__Texte fourni__:
Arnaud Montebourg, ancien ministre de l'économie, du redressement productif et du numérique :

Monsieur Fasquelle, ça n'aurait pas été une difficulté pour moi de reconnaître que j'avais été abusé. Mais je reste convaincu, trois ans après, que ce n'était pas une histoire à dormir debout. Je maintiens la position que j'avais exprimée ; j'ai relu mes déclarations pour voir si j'étais toujours en accord intellectuel et sentimental avec elles : je n'ai rien à en retirer. Je pense que cette alliance pouvait vivre et se déployer si l'État avait été très présent et si Alstom avait été dirigé par d'autres.

Pour moi, la nationalisation d'Alstom était une des clés de la réussite de cette affaire. La bataille à l'Élysée a eu lieu sur ce point. Et j'ai gagné mon arbitrage ce jour-là. En effet, on m'a dit que nous n'étions pas au Venezuela – vous avez cité l'auteur de ces propos, c'était le secrétaire général adjoint de l'Élysée, Emmanuel Macron, avec qui d'ailleurs j'entretenais d'excellentes relations. Nous étions rarement d'accord, mais il y avait de l'estime réciproque. Certes, nous n'étions pas au Venezuela, mais eu égard au poids de l'un et de l'autres – 250 milliards pour GE et moins de 10 pour Alstom – GE ferait ce qu'il voudrait si l'État français était absent. C'est ce qui s'est passé.

Qui n'a pas mis en oeuvre la solution que j'avais arrachée à Jean-Pierre Jouyet, François Hollande et Manuel Valls ce jour-là ? Mon successeur ! Pour moi, il fallait se battre pour qu'Alstom soit sous contrôle étatique et, si on s'en était tenu à cette position, on n'aurait pas eu le même destin – on n'aurait même pas eu la suite ferroviaire qu'on connaît.

On dit que les Allemands ne veulent pas de l'État, mais chez eux, l'État est partout, car ils savent très bien mettre en oeuvre des accords public-privé – seulement, ils le font d'une autre manière que nous, qui nous lançons dans de grandes tirades politiques, qui nous engueulons et sommes incapables de nous entendre : eux, ils n'ont pas besoin de faire de politique, ils sont tous alignés sur les intérêts industriels, ce qui est beaucoup plus facile ! C'est pareil pour les Japonais et, d'une manière générale, pour tous les pays holistiques, qui ont compris que l'outil industriel constitue un point de consensus national.

Dans les pays individualistes, c'est la bagarre ! Nous sommes dans cette catégorie plus que dans celle des pays holistiques, et chez nous le patriotisme économique n'existe que par construction. Vous parliez tout à l'heure de ma marinière, monsieur le président : c'est une symbolique qui signifie que nous devons nous entendre sur les questions touchant à nos outils de travail, à ce qui donne du travail aux Français, ce qui fait leur pain quotidien. Ce n'est pas un luxe, mais une nécessité pour survivre dans la mondialisation cruelle et impitoyable, eu égard aux monstres que nous devons affronter, avec des États qui veillent derrière leurs entreprises. Quand ces entreprises nous envoient des représentants de commerce, des managers aux dents blanches, nous devons nous méfier des apparences !

__Consigne__: Poursuivez l'intervention d'Arnaud Montebourg sur Alstom à partir de sa dernière phrase.

Éléments de données:
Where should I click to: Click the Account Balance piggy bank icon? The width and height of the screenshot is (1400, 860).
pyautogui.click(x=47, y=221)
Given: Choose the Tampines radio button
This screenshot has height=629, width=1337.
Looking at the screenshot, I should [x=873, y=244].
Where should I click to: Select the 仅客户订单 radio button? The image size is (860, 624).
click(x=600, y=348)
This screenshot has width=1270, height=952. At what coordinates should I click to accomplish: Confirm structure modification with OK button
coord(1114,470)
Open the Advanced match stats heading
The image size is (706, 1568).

__Résultat de la consigne__:
À qui incombe la responsabilité de ce qui s'est passé ? Pour moi, l'arbitrage a été collectif. J'ai défendu la solution Siemens jusqu'à ce que le Premier ministre de l'époque, M. Valls, me lâche. Or, si j'ai commencé par aller chercher Siemens, c'est qu'au début je n'avais pas de décret, je n'avais rien ! La pression était forte pour que je signe l'accord de cession avec General Electric, je n'avais plus qu'à dire : « c'est d'accord, monsieur Immelt », et c'était fait ! Je n'avais même pas à donner mon avis : ils refusaient de me prendre au téléphone ! En fait, les dirigeants d'Alstom et de General Electric, Patrick Kron et Jeffrey Immelt, s'étaient déjà mis d'accord et avaient acheté toutes les agences de communication, tous les cabinets d'avocats et les banques d'affaires de Paris – Lazard, Rothschild, etc. – dans la perspective de la cession, qu'il n'y avait plus qu'à entériner.

Dans cette situation, il ne nous restait qu'une possibilité, faire en sorte que l'État reprenne ses droits, et c'est ce que nous avons fait avec la signature de ce décret permettant à l'État de bloquer le rachat d'entreprises françaises par des investisseurs étrangers. Pour ça, j'ai réussi à trouver un avocat d'affaires encore libre, et je peux vous dire que nous étions très heureux d'avoir pu prendre ce décret. Je ne regrette qu'une chose, c'est qu'il n'ait servi qu'une seule fois, dans le dossier Alstom : de ce fait, il risque de se produire ce qu'on appelle une « perte de sens » en jurisprudence, et il serait bon d'utiliser à nouveau ce décret, de le faire vivre, afin d'en réactiver la portée.

Le Président de la République de l'époque, M. François Hollande, ne voulait pas s'affronter aux Américains – c'était son choix politique. Quant au Premier ministre, après m'avoir plus ou moins encouragé dans la solution franco-allemande, qui semblait convenir à ses convictions, il m'a lâché au moment crucial. Il est beaucoup plus difficile de dire non que de dire oui et, si je voulais bien être le bad boy, celui qui dit non, il fallait quand même que je sois soutenu… et c'est au moment où j'aurais dû l'être que le Premier ministre a abandonné son ministre de l'industrie, seul face à ceux qui ne voulaient pas nationaliser, ceux qui ne voulaient de la solution allemande, et ceux qui voulaient qu'on signe avec General Electric sans faire d'histoires. C'est un fait, un ministre a des chefs… Cela dit, je reste assez fier d'avoir réussi à créer un rapport de forces et d'avoir obtenu ce décret.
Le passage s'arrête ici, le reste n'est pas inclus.